§ What the task asks: Would you mind restating all of the records word for word, skipping the pictures?

Records from a collection
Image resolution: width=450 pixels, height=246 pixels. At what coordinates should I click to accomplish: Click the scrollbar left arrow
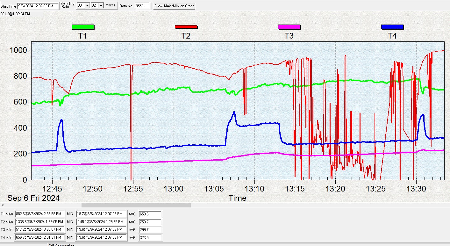tap(3, 205)
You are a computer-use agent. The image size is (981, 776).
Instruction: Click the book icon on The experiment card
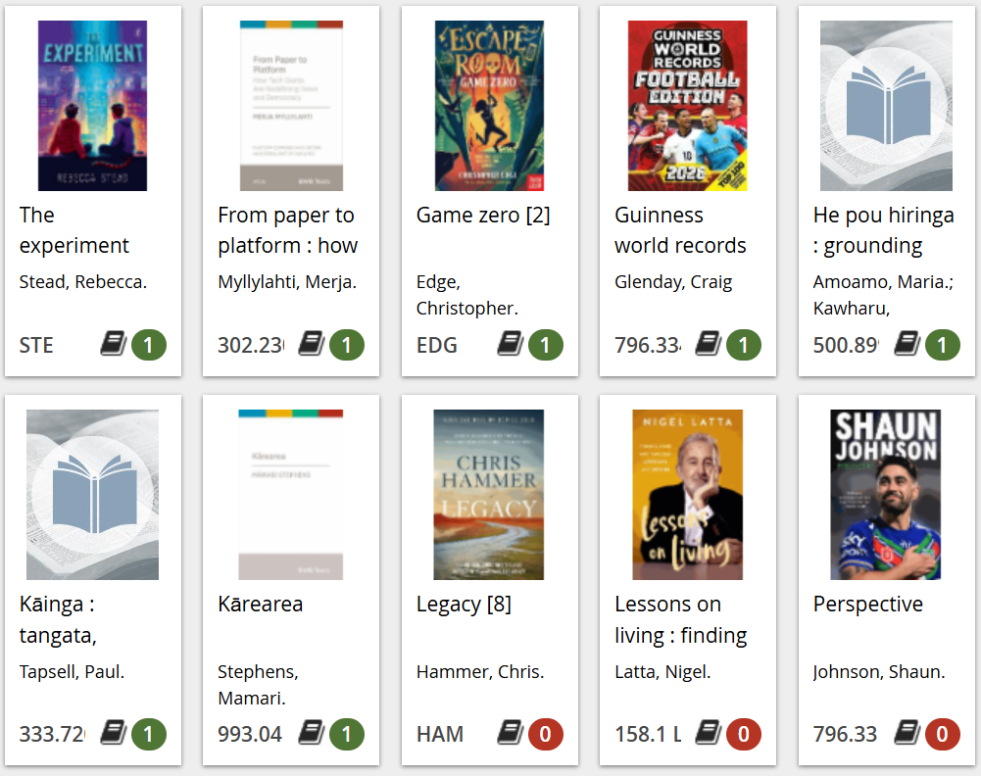pos(113,344)
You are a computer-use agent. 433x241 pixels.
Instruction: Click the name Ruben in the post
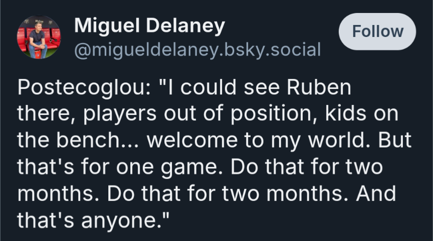point(319,88)
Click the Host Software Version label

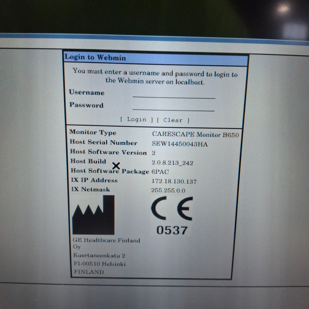(108, 152)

§ Solution for this problem:
Image resolution: width=450 pixels, height=246 pixels. At what coordinates should I click to accomplish: Click the scrollbar left arrow
tap(3, 205)
You are a computer-use agent. The image size is (981, 776).
Instruction: Click the book icon on The experiment card
pos(113,344)
You are a computer-use agent. 433x241 pixels.
Instruction: Click the name Ruben in the post
point(319,88)
Click the Host Software Version label

(108, 152)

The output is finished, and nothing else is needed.